Every so often I come across some photographs of my older children of when they were very little. My heart aches a bit when I find them and it feels a bit like homesickness to look at their picture and wish I could hold my little ones again. I love who they are now. I love talking with them and spending time with them and seeing glimpses of the adults they will be. But... just for a couple brief moments I wish I could turn back time and enjoy them as very small people again.
I worry that I didn't appreciate them enough when they were small. I remember being the mother of three or four very young children. I remember being tired and often grumpy and often impatient with their needs. I worry that I was focused on what I wanted them to be able to do rather than what they had just mastered. I worry that I wanted them to grow up too fast. Because I've learned in the meantime that they do grow up and master many things and it happens in the blink of an eye... though it may not feel like it when the entire population of people you spend you days with are all in diapers and cannot fix their own food or wipe their own noses.

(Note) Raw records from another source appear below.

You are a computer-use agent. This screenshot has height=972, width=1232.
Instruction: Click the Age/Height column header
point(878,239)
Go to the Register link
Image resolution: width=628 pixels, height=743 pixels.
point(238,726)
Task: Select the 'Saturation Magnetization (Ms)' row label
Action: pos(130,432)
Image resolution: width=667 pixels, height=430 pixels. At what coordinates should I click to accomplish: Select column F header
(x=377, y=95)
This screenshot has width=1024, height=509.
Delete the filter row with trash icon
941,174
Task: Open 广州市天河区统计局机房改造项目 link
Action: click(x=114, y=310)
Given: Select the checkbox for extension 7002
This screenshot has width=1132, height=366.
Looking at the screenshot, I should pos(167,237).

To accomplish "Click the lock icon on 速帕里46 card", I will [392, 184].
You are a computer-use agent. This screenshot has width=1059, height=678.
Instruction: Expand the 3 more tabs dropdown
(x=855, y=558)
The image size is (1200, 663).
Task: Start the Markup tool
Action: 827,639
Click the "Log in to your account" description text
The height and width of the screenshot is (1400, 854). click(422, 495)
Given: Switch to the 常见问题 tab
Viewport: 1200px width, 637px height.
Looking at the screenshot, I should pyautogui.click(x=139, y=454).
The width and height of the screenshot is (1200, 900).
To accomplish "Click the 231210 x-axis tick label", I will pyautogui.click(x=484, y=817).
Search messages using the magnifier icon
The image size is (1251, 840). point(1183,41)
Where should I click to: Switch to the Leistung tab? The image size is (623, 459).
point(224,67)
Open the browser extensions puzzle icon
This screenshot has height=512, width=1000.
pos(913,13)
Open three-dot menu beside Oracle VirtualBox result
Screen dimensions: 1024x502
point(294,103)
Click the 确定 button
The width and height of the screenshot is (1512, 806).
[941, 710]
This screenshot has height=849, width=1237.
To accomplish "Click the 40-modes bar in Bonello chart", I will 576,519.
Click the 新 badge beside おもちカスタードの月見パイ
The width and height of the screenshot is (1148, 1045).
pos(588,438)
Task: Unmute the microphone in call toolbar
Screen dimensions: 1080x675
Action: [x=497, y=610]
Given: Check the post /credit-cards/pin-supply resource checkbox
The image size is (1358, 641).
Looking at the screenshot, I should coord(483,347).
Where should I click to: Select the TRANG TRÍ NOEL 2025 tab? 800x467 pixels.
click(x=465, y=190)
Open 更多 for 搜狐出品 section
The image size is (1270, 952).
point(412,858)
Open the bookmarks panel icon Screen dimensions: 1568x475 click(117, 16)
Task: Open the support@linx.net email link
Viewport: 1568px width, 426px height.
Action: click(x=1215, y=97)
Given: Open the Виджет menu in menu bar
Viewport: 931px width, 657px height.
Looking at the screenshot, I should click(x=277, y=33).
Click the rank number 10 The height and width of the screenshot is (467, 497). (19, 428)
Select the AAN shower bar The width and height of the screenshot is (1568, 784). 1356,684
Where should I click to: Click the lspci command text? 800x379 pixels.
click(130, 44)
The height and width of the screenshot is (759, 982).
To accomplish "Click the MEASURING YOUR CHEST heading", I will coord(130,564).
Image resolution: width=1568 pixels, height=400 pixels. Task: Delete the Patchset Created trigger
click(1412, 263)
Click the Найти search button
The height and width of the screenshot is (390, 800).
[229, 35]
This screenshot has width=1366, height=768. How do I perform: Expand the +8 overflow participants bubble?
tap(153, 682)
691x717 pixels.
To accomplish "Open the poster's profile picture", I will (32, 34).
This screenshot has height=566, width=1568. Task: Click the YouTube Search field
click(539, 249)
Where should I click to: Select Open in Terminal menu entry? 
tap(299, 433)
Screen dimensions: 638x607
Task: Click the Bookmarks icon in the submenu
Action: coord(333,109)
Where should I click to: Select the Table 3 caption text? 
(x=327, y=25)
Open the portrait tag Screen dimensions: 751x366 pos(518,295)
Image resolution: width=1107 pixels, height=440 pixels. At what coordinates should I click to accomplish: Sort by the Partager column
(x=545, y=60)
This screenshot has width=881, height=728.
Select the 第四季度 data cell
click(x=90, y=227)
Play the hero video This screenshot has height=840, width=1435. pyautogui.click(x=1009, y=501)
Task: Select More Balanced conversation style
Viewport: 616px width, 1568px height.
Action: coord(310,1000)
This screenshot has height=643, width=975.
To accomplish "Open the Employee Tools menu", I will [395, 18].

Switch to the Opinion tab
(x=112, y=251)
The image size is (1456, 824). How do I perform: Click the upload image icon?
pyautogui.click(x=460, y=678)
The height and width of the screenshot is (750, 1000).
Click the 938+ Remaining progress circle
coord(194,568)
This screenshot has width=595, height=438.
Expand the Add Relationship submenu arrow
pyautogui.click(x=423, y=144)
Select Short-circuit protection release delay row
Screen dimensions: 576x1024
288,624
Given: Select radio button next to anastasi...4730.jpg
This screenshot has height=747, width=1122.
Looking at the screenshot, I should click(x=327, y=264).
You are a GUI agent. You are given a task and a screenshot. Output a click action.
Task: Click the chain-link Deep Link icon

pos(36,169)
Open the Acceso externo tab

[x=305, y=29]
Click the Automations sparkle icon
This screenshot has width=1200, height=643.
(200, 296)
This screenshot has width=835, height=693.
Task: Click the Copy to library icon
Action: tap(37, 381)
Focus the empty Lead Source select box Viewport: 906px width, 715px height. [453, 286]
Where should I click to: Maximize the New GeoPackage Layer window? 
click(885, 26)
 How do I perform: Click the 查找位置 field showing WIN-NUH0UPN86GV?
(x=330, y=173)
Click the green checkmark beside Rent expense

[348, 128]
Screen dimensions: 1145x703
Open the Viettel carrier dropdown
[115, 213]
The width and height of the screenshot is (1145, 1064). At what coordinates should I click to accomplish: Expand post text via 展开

I feel as though I have been given a gift with my younger children. I know how fast they grow up and while I am still impatient and grumpy sometimes I also know with every ounce of my being that I will wake up tomorrow and D. and TM will be learning to drive and K. will be going off to summer camp and the baby girls will be ready to spread their wings and go places on their own. I am no rush to see these little ones grow up. And I don't want to wonder several years from now if I appreciated their childhood enough. Every time I button K.'s pajama shirt I know that soon he will be doing it for himself. Every time I change a baby's diaper I know that while it seems endless today, the day is quickly approaching when diapers will no long appear on my grocery list. Every time TM or D. come running up to me to give me a hug and kiss I know that soon these marks of affection will soon become a bit more self-conscious.
My grandmother used to say in reference to me and my brother that she loved us so much it hurt. As a child I found this statement to be absolutely baffling. But as a mother with children? It makes all the sense in the world.